(Stored data entries)
____

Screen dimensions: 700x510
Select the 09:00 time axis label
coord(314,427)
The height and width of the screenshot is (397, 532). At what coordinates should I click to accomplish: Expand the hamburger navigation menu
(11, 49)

____

- _Exercise instructions_
What is needed is an exact copy of every entry above.

- _Task output_
Screen dimensions: 700x510
Select the 09:00 time axis label
coord(314,427)
The height and width of the screenshot is (397, 532). At what coordinates should I click to accomplish: Expand the hamburger navigation menu
(11, 49)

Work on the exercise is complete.